Page:Revue des Deux Mondes - 1903 - tome 14.djvu/378

La bibliothèque libre.
Le texte de cette page a été corrigé et est conforme au fac-similé.

d’autres appuis, en partie pour ne pas rester seule si la France l’abandonne, en partie pour montrer à Louis XIV de quel crédit elle dispose, malgré ses dédains. Elle ne cesse pas, en 1679, de personnifier l’alliance française. Le parti protestant demande son éloignement et celui de Sunderland. On la rend responsable de la prorogation du Parlement à la fin de l’année. On se doute des marchandages auxquels elle est mêlée avec la France. L’ancienne amie de la duchesse, la comtesse de Sunderland, qui trahit son mari pour Henry Sidney, son amant, dénonce « l’abominable coquine, qui est prête à trahir l’Angleterre pour quelques livres sterling. » C’est Nelly Gwynn qui devient le champion du parti national et reçoit chez elle le duc de Monmouth. N’empêche que les gens bien informés s’étonnent que la fureur ne soit pas plus grande contre la Française. C’est qu’en ce moment, elle suit une triple intrigue. Sans rompre avec la France ni avec le duc d’York, elle entre en relations suivies avec les deux partis entre lesquels se partage l’opposition anglaise momentanément victorieuse : celui du duc de Monmouth, fils naturel de Charles II, et celui du prince d’Orange.

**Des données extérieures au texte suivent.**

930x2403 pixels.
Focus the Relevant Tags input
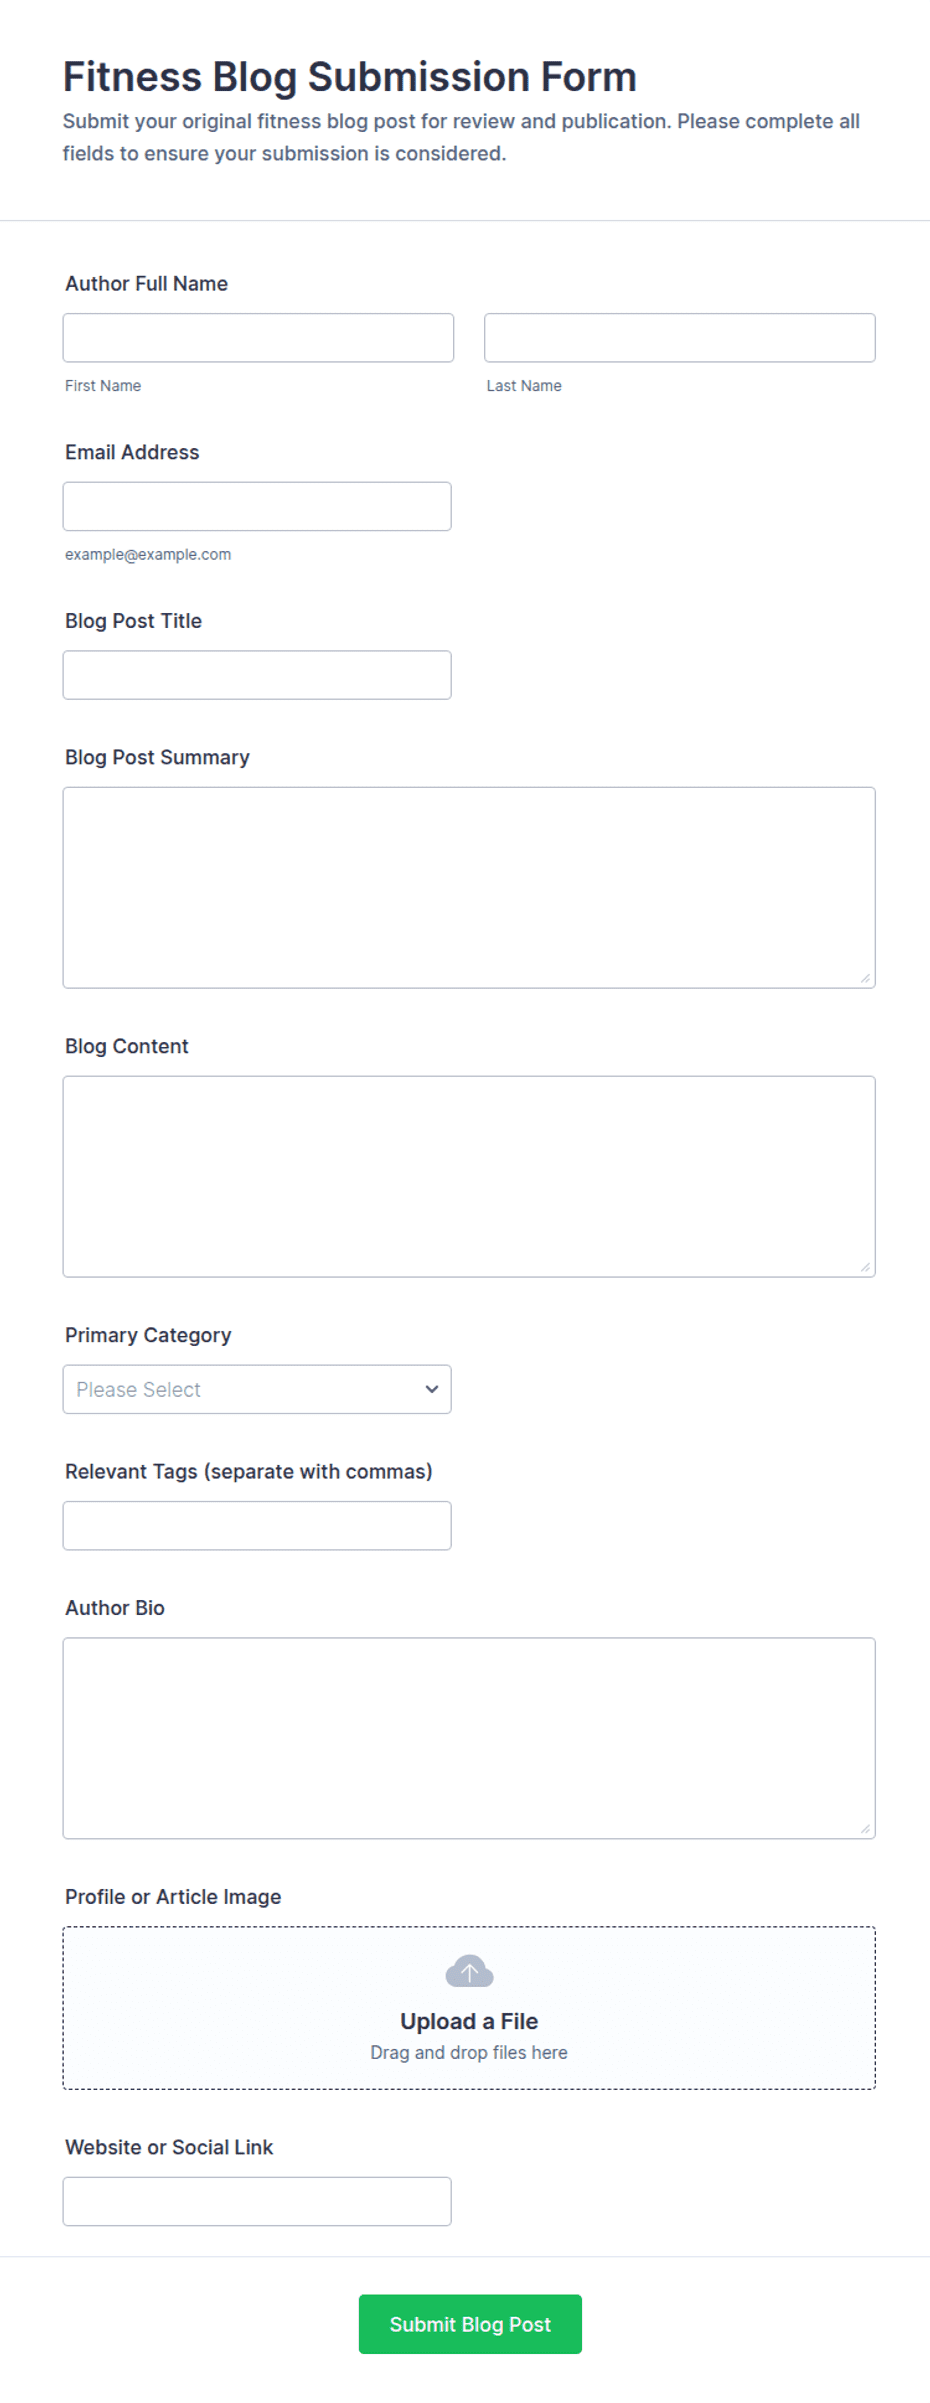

Du moment en effet où Shaftesbury est arrivé au pouvoir, il a aussitôt voulu se prémunir contre tout retour de fortune en substituant comme héritier au trône, le duc de Monmouth, fils naturel de Charles II, au duc d’York et au prince d’Orange, son gendre, dont le caractère est trop indépendant. Pour y arriver, il patronne devant les Chambres le bill dit d’exclusion qui en apparence ne fait qu’écarter de la succession royale le catholique duc d’York, — qui, en réalité, doit discréditer les Stuarts et la royauté. Mais, d’autre part, la plupart des amis du prince d’Orange se tiennent, avec Halifax, satisfaits de la perspective de le voir succéder au duc d’York ; en partie par attachement pour le prince, en partie par scrupule de la légalité, ils s’opposent violemment à la clause d’exclusion.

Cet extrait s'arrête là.